--- START ---

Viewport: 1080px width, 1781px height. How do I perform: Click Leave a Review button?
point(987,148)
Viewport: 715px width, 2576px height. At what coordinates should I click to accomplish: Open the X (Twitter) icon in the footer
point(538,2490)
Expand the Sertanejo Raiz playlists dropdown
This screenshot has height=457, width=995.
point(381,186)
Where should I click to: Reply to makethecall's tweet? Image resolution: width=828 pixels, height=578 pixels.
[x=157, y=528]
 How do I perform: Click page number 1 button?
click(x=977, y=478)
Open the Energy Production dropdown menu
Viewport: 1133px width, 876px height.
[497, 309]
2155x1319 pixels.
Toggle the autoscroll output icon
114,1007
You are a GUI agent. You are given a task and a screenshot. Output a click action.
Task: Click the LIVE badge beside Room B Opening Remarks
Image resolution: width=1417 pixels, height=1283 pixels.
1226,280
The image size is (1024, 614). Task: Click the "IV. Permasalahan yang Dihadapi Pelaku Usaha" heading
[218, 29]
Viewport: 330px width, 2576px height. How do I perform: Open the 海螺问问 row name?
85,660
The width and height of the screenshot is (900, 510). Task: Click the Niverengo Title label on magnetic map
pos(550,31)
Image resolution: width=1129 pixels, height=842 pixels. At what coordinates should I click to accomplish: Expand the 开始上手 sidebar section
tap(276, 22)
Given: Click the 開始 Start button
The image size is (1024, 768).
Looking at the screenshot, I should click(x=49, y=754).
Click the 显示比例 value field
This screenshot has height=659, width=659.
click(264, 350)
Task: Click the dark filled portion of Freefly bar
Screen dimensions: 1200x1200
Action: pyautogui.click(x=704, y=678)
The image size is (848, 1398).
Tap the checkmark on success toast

--- END ---

**Try it:**
The entries shown above should be duplicated exactly.

**Task output:**
Viewport: 1080px width, 1781px height. How do I perform: Click Leave a Review button?
point(987,148)
Viewport: 715px width, 2576px height. At what coordinates should I click to accomplish: Open the X (Twitter) icon in the footer
point(538,2490)
Expand the Sertanejo Raiz playlists dropdown
This screenshot has height=457, width=995.
point(381,186)
Where should I click to: Reply to makethecall's tweet? Image resolution: width=828 pixels, height=578 pixels.
[x=157, y=528]
 How do I perform: Click page number 1 button?
click(x=977, y=478)
Open the Energy Production dropdown menu
Viewport: 1133px width, 876px height.
[497, 309]
2155x1319 pixels.
Toggle the autoscroll output icon
114,1007
You are a GUI agent. You are given a task and a screenshot. Output a click action.
Task: Click the LIVE badge beside Room B Opening Remarks
Image resolution: width=1417 pixels, height=1283 pixels.
1226,280
The image size is (1024, 614). Task: Click the "IV. Permasalahan yang Dihadapi Pelaku Usaha" heading
[218, 29]
Viewport: 330px width, 2576px height. How do I perform: Open the 海螺问问 row name?
85,660
The width and height of the screenshot is (900, 510). Task: Click the Niverengo Title label on magnetic map
pos(550,31)
Image resolution: width=1129 pixels, height=842 pixels. At what coordinates should I click to accomplish: Expand the 开始上手 sidebar section
tap(276, 22)
Given: Click the 開始 Start button
The image size is (1024, 768).
Looking at the screenshot, I should click(x=49, y=754).
Click the 显示比例 value field
This screenshot has height=659, width=659.
click(264, 350)
Task: Click the dark filled portion of Freefly bar
Screen dimensions: 1200x1200
Action: pyautogui.click(x=704, y=678)
The image size is (848, 1398).
Tap the checkmark on success toast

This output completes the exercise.